The goal set in 2009 now looks like a fig leaf. The United Nations has estimated the real needs of developing countries for the next five years at between $5 trillion and $7 trillion. These figures, if taken seriously, would embarrass Minister Giorgetti and the others like him from all over the world, who will haggle about everything at the COP. Some think a trillion a year is too much, some think it’s too little. There are those who would like to expand the number of contributing countries beyond North America, Japan, Western Europe and Australia, also involving China and India. Developing countries are also demanding compensation for the increasingly frequent natural disasters caused by climate change.

First and foremost, the debate is focusing on whether we are talking about public funding alone or whether private investment can also be included in the numbers. Developed countries have “diverging understandings on what should count as climate finance and on how to count it,” and reporting requirements negotiated at the UN “allow countries to remain vague,” said Prof. Romain Weikmans, climate researcher at the Free University of Brussels, to Carbon Brief, one of the media outlets worth keeping an eye on to follow the COP.

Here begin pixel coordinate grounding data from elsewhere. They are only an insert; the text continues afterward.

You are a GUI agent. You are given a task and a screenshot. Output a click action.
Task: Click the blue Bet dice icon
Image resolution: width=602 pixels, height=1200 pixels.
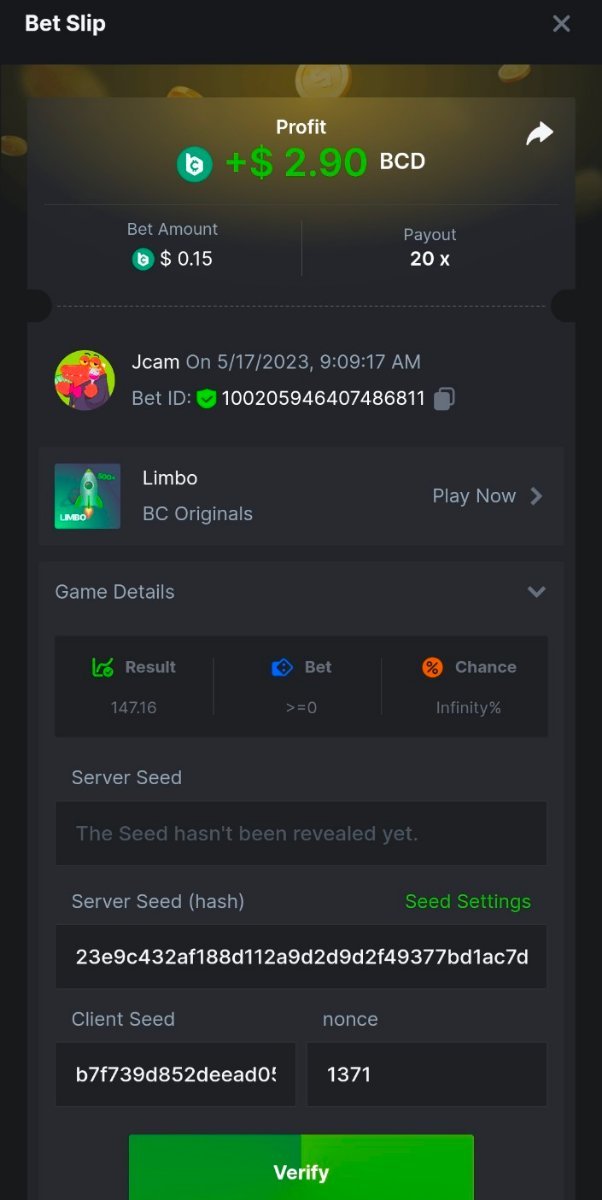click(282, 667)
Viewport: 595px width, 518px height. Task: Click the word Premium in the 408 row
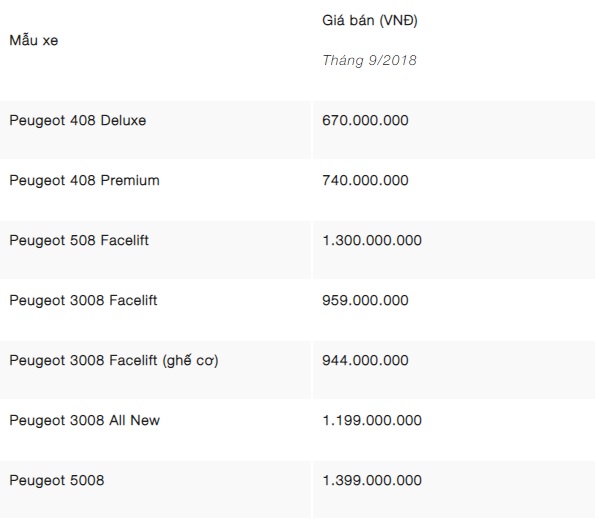(130, 180)
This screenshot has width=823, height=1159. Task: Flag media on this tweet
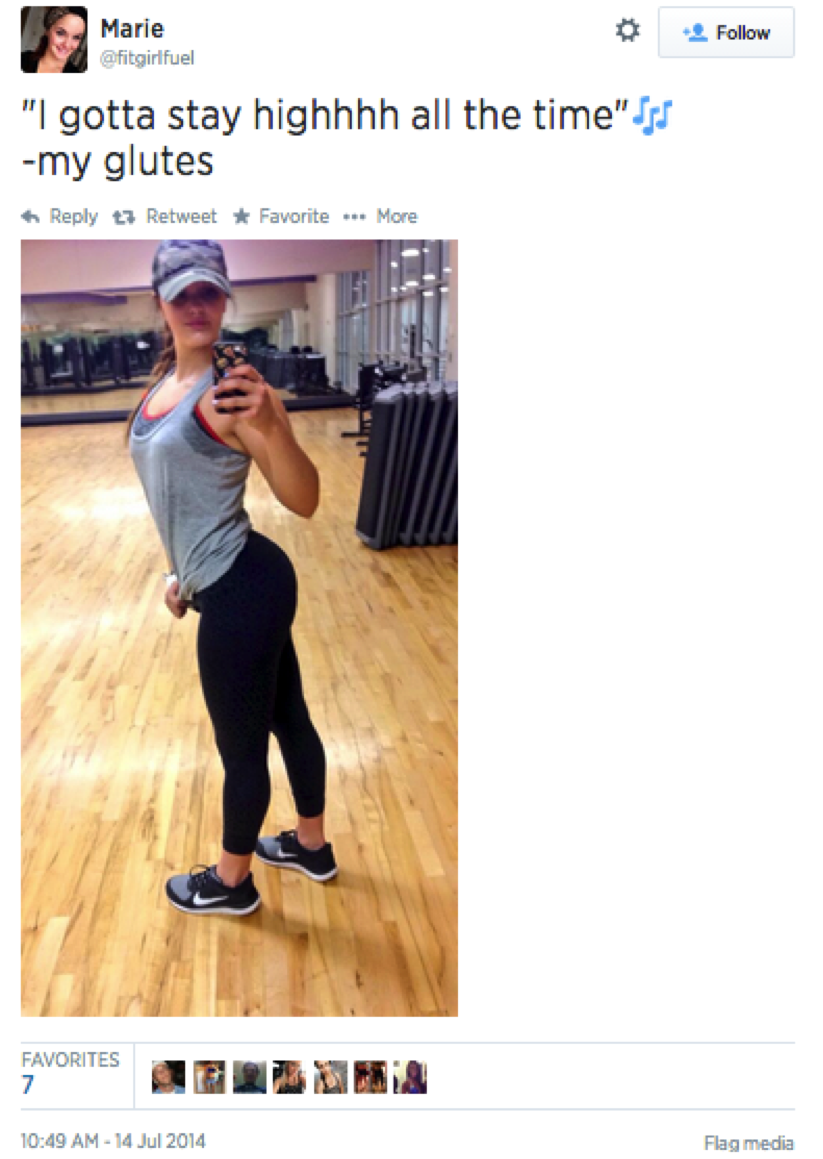pos(748,1143)
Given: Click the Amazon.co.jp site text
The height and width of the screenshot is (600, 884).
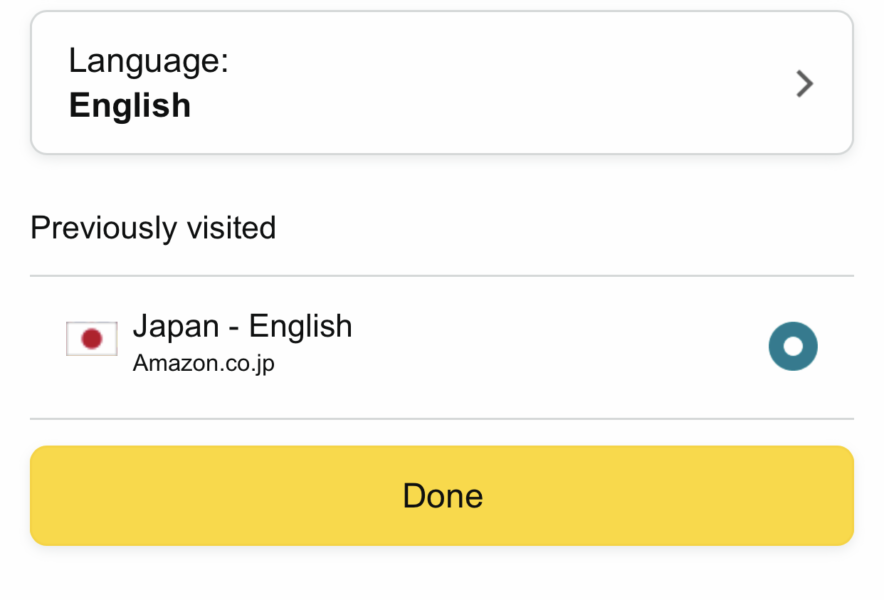Looking at the screenshot, I should click(x=204, y=364).
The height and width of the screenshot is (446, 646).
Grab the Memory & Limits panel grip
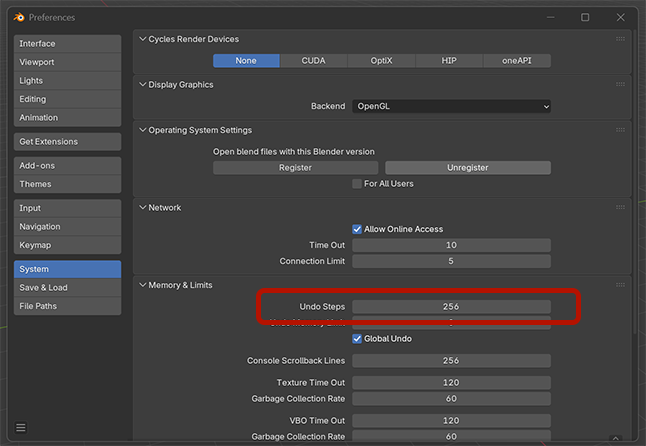pos(620,285)
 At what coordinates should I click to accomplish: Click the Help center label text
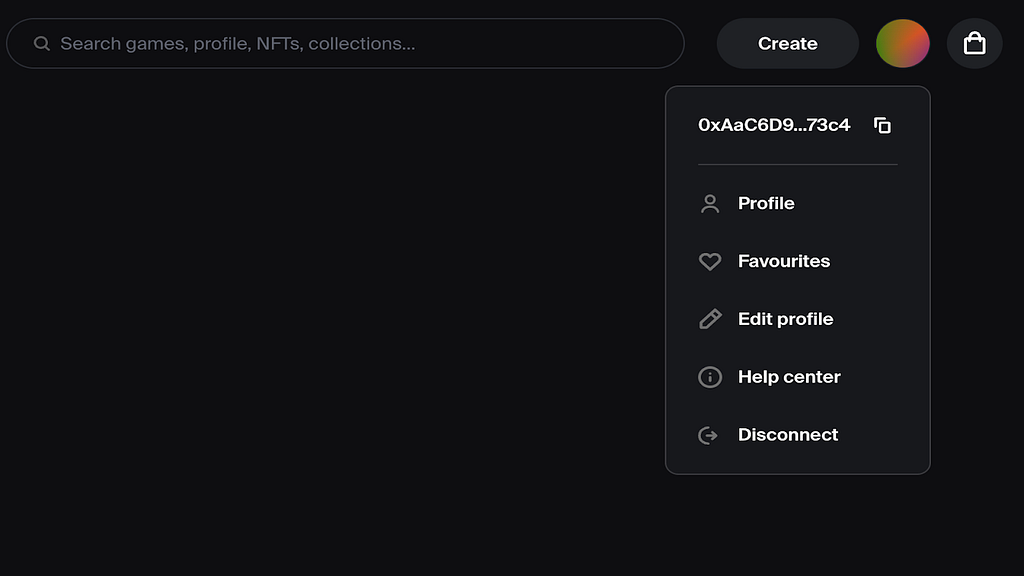[789, 377]
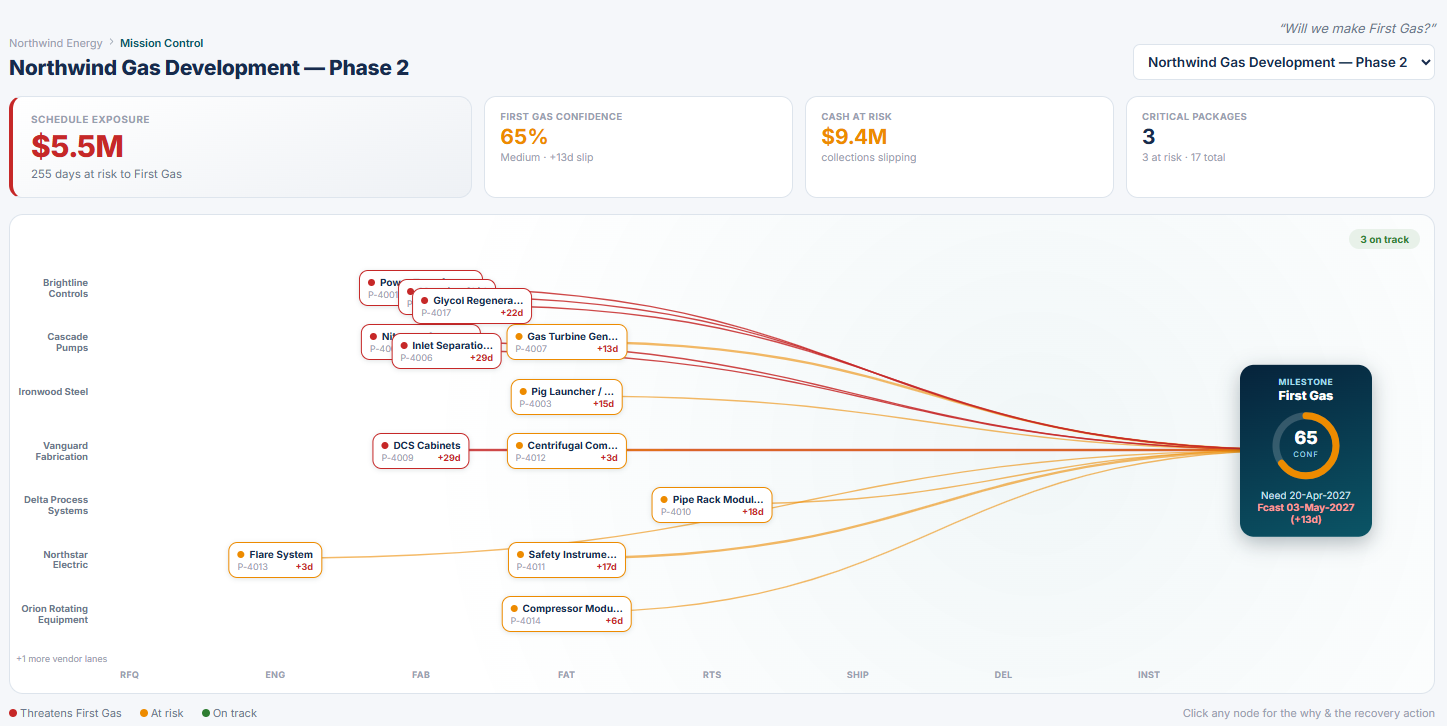Select the DCS Cabinets node
Viewport: 1447px width, 726px height.
421,451
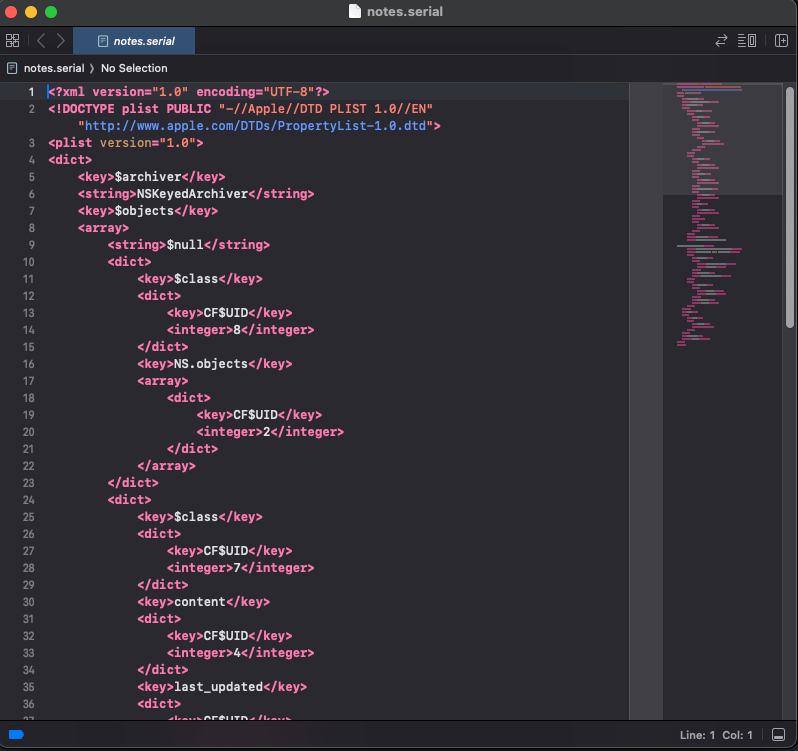Click the code review arrows icon
Screen dimensions: 798x751
[x=720, y=41]
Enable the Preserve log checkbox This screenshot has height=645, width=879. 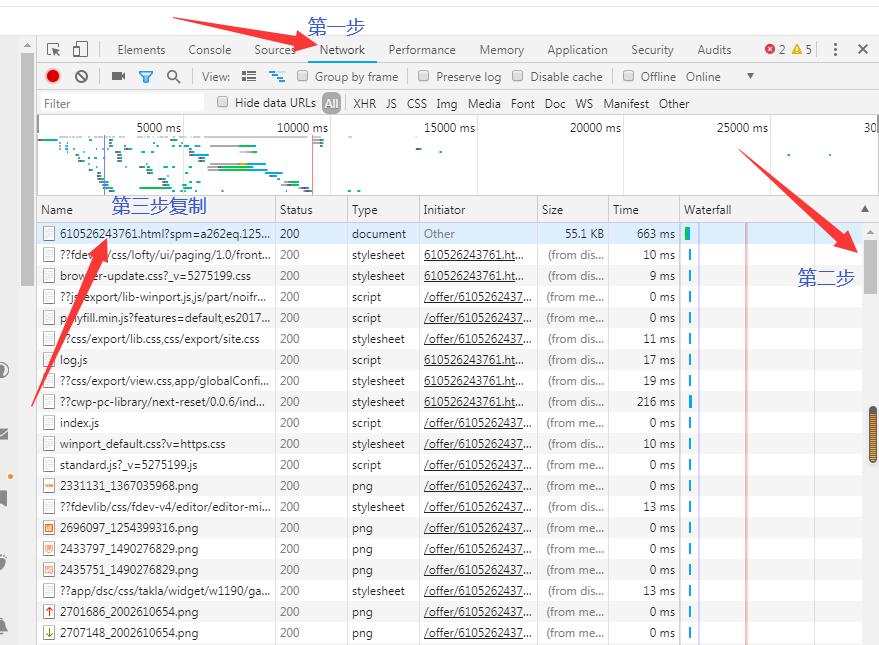click(424, 76)
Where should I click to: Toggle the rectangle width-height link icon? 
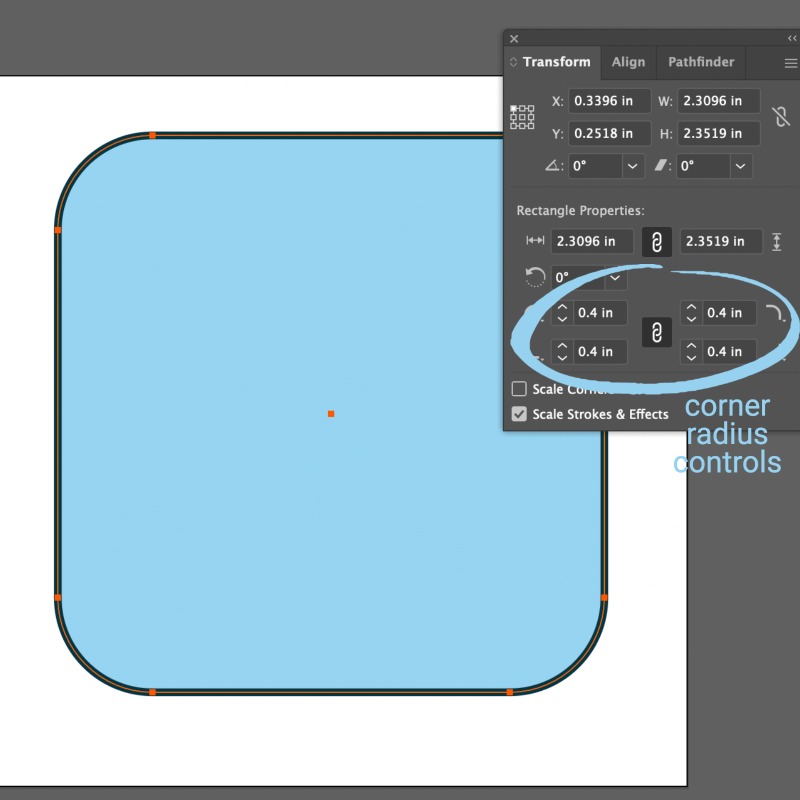pyautogui.click(x=657, y=242)
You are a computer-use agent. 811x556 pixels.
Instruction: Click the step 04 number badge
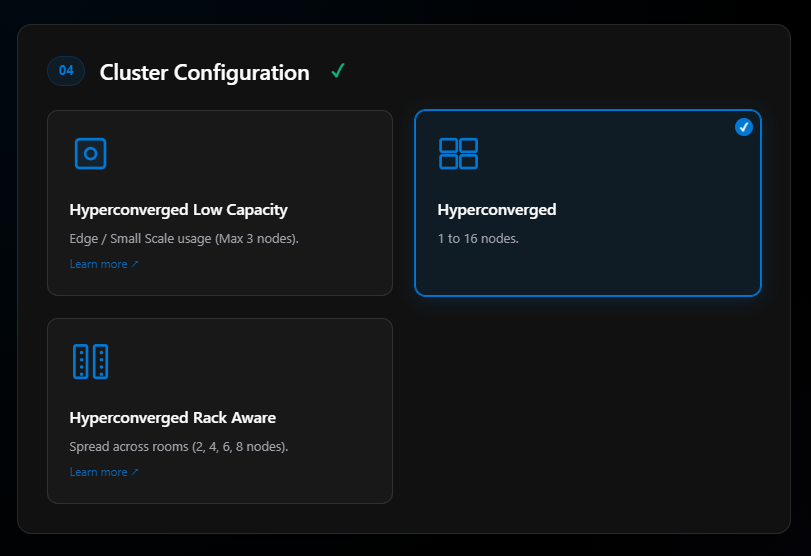(x=66, y=71)
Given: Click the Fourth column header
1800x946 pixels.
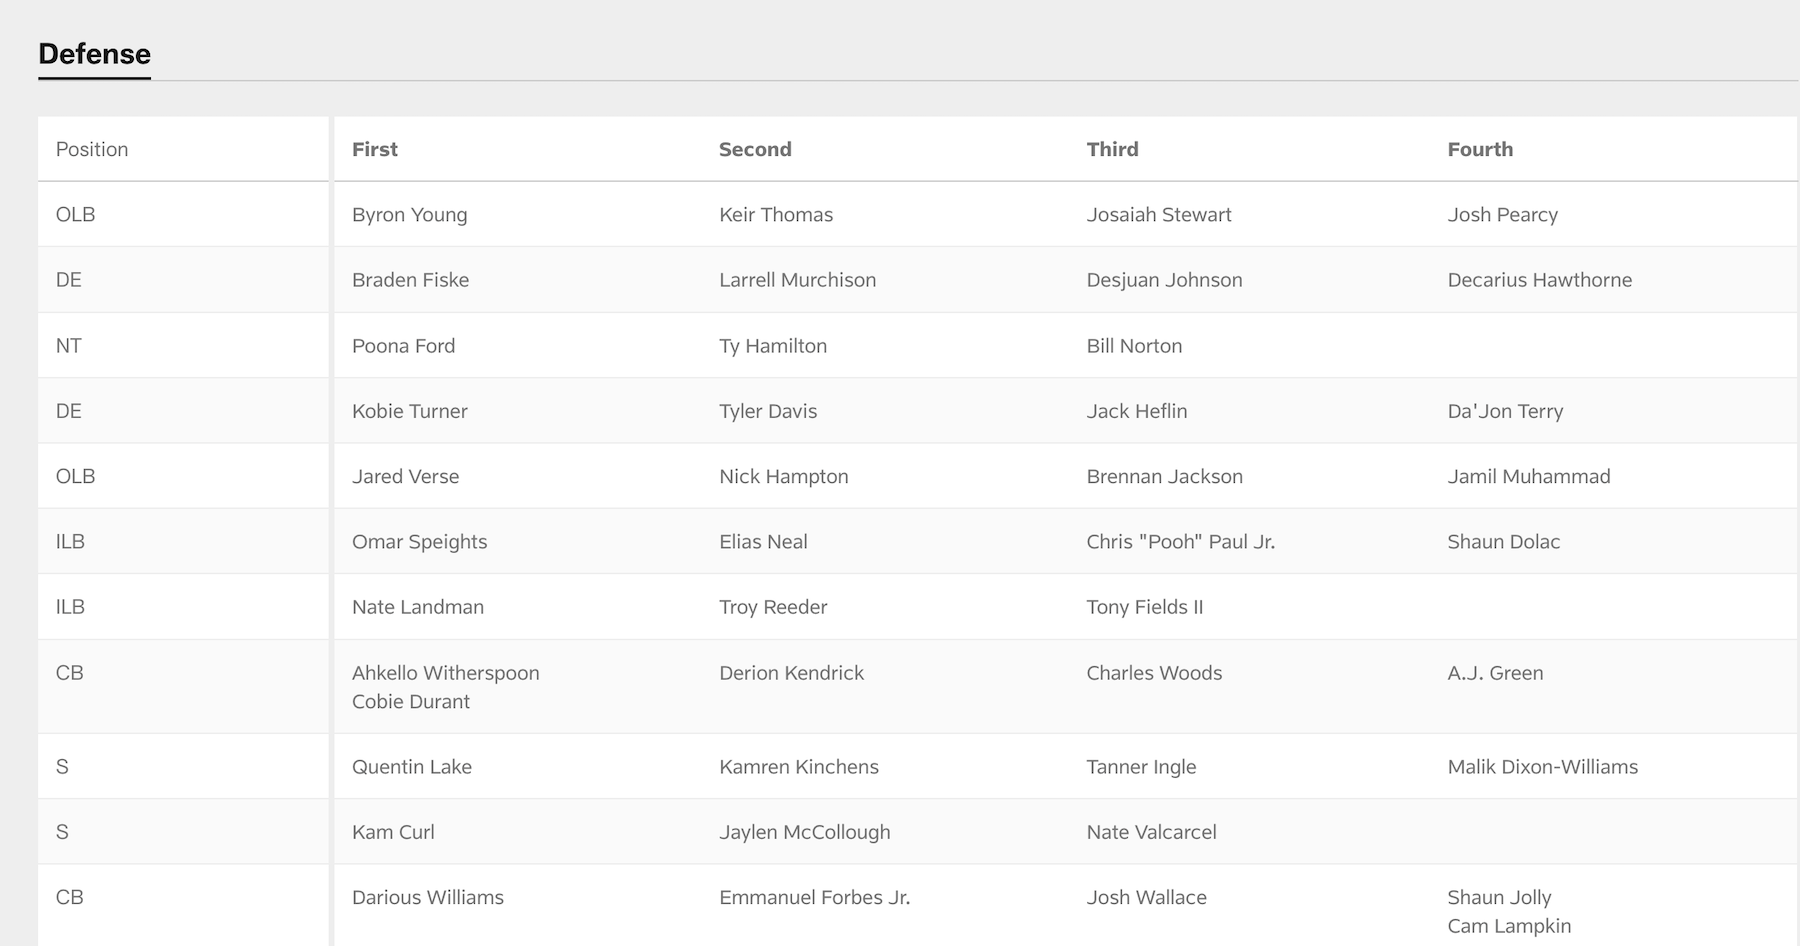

If private investment is included in the climate investment figure, there is the question of where the fight against global warming ends and where greenwashing begins. A substantial portion of the current hundred billion has served more to clean up the reputations of energy-intensive companies than to diminish climate risk. The massive presence in Baku of lobbyists from big fossil fuel companies alongside governments does not bode well.

On Monday, at the Chamber of Deputies in Rome, the campaign “Clean the COP! – Get the big polluters out of the Climate COP” launched by the Italian NGOs A Sud, Openpolis and Economiacircolare.com was presented, with many endorsements from across the environmental world. This initiative counted up the Italian lobbyists taking part in the COP: according to its findings, at the Dubai COP there were “40 accredited officials from the government against a total of 47 Italian fossil fuel lobbyists present,” recalled Lucie Greyl of A Sud. “The two organizations with the highest number of accredited delegates from Italy were SAIPEM (16 accreditations) and ENI (14), whose lines of business, tied to the increasing spread of fossil fuels, go in the opposite direction of the COP's objectives and what should be the objectives of the Italian government.”

The campaign has circulated an appeal for the upcoming COP30 in Belem, Brazil to “take away lobbyists’ badges,” signed by around 30 academics including Luca Mercalli, Mario Tozzi, Vincenzo Balzani and Nicola Armaroli.